AIM OF THE TASK:
Copy everything in the listing from the line containing "Find the location of a particular element. The image" down to the line containing "Generate File Name", reproducing each line word for word.

- - - -

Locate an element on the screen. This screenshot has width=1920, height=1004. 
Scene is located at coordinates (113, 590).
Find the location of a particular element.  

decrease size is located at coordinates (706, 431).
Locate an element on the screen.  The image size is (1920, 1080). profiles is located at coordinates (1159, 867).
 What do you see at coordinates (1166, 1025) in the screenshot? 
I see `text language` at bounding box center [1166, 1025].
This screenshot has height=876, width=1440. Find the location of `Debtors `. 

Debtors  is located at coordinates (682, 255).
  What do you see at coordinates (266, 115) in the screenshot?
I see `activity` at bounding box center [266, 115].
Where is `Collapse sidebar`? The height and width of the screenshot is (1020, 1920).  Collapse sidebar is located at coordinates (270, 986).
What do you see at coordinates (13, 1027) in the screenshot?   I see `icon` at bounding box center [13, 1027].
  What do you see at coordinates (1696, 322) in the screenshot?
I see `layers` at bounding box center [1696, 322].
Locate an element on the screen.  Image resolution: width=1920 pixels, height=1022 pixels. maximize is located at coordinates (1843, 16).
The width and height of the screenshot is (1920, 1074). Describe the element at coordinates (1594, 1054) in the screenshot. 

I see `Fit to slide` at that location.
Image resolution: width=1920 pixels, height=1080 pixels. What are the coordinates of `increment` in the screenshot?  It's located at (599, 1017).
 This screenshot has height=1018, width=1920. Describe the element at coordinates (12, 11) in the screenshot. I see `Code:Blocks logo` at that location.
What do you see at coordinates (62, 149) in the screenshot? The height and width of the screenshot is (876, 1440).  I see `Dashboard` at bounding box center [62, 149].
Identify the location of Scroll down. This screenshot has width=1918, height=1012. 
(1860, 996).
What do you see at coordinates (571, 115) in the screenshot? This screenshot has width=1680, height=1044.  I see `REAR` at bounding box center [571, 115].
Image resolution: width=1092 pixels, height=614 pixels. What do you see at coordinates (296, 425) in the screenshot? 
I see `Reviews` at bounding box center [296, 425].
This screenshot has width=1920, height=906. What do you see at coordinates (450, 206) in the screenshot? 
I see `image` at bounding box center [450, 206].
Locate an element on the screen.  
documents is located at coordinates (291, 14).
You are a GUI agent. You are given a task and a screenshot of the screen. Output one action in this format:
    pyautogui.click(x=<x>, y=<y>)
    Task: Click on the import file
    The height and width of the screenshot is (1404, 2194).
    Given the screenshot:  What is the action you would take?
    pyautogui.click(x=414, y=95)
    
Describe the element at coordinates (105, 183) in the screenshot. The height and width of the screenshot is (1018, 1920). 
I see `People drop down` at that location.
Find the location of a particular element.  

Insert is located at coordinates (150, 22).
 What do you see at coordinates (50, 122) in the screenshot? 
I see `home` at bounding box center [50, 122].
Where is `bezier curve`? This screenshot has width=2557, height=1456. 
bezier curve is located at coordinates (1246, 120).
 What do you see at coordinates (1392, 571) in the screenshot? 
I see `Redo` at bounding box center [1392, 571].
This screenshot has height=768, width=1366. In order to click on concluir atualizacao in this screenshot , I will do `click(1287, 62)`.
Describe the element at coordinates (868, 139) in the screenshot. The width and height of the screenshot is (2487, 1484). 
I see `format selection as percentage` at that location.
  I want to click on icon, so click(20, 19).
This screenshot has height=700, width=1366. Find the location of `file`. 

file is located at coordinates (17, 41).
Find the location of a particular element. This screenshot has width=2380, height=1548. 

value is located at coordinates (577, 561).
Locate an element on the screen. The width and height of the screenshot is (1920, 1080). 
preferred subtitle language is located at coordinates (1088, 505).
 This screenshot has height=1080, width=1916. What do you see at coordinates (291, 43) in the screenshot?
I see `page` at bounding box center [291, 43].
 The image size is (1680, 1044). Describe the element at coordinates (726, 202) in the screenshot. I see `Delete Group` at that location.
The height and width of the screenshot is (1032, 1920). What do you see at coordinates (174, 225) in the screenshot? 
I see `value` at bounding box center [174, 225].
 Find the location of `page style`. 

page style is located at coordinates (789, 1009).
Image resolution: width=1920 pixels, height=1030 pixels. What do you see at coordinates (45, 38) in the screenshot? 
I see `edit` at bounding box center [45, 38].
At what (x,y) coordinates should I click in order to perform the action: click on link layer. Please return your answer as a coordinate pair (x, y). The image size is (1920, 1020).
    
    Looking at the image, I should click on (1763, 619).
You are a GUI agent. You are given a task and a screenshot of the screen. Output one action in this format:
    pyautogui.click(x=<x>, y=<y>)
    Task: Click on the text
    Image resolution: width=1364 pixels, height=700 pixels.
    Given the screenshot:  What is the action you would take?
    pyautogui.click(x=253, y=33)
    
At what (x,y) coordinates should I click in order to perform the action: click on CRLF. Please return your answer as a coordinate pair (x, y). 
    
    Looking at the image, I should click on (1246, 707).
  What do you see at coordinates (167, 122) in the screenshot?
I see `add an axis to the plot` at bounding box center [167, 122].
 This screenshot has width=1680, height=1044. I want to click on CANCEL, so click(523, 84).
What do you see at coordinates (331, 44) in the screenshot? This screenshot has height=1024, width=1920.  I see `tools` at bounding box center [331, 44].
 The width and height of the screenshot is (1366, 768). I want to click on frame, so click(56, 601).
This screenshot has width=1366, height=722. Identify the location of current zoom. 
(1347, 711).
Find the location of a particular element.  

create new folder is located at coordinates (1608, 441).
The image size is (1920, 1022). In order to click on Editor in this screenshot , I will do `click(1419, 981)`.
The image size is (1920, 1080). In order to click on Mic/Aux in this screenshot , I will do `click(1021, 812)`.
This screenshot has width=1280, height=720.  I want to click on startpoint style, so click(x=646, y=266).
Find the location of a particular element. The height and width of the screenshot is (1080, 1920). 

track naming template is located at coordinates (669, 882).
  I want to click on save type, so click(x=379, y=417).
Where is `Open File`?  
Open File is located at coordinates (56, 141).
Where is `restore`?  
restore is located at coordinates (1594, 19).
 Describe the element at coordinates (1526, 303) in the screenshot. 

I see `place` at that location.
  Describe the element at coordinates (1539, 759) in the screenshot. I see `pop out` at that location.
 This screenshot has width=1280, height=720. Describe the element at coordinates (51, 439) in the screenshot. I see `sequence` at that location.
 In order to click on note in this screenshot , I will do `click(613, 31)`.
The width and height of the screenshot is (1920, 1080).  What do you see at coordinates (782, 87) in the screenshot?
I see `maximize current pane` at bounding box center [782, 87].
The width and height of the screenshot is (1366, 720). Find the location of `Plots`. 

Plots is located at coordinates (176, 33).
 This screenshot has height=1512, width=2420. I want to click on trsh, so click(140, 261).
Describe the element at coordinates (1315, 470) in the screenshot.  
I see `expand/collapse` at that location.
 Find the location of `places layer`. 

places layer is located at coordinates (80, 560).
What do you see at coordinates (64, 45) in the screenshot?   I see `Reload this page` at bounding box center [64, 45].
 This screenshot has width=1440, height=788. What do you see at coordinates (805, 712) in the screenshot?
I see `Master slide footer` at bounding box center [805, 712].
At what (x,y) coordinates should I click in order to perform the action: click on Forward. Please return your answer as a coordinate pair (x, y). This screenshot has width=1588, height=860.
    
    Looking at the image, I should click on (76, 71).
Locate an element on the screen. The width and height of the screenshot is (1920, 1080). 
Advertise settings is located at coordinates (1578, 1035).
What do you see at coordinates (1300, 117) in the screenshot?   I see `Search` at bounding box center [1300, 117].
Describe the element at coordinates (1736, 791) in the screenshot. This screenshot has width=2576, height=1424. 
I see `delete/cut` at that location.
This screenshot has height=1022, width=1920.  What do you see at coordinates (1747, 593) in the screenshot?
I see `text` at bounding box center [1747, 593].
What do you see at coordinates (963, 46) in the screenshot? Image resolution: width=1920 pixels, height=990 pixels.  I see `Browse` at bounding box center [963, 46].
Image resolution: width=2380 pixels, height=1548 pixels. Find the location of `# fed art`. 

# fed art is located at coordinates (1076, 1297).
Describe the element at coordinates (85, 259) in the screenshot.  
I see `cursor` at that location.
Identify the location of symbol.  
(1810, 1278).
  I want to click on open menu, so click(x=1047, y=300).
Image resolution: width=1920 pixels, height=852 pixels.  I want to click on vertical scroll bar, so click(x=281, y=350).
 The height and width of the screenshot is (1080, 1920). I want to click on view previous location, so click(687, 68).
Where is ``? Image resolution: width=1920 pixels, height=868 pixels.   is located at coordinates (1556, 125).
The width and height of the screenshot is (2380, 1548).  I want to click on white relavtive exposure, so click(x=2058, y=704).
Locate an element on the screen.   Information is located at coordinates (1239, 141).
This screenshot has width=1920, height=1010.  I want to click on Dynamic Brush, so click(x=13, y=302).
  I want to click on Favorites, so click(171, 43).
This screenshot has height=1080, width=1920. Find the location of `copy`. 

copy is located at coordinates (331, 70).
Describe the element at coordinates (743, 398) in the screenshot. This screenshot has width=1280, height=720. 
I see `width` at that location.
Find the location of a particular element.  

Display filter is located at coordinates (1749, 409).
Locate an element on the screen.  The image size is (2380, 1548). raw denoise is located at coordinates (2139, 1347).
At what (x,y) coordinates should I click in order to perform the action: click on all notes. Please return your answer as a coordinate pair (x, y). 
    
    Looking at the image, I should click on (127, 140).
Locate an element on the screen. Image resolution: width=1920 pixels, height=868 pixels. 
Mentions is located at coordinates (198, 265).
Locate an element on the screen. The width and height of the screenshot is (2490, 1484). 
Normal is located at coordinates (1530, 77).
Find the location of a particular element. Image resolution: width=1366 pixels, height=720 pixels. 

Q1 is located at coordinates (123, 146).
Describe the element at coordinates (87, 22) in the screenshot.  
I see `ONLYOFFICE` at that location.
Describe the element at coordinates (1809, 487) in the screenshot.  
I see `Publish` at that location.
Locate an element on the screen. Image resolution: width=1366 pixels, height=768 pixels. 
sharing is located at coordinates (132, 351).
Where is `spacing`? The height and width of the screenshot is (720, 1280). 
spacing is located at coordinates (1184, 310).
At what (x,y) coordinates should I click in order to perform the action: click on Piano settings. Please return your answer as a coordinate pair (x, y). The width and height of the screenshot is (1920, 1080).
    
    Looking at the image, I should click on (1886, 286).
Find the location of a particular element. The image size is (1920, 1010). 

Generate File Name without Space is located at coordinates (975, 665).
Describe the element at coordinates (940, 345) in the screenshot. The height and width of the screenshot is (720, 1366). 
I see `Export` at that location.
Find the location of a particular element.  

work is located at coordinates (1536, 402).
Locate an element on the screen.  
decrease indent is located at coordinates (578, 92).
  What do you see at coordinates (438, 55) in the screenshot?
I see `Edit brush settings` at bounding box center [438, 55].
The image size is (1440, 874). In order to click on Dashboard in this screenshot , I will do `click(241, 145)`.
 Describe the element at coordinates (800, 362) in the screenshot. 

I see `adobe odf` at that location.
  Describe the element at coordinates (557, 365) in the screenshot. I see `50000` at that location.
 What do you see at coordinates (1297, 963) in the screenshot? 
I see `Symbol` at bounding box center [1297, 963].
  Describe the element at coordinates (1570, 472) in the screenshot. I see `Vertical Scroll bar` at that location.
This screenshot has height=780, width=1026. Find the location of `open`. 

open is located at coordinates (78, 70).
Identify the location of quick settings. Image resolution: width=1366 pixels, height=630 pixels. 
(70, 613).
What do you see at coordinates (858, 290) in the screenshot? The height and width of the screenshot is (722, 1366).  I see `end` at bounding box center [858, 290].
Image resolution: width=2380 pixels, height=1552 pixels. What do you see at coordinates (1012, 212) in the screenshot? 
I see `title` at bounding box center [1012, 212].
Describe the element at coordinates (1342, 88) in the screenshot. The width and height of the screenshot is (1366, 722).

- - - -

FINAL RESULT:
Find the location of a particular element. The image size is (1920, 1010). 

Generate File Name without Space is located at coordinates (975, 665).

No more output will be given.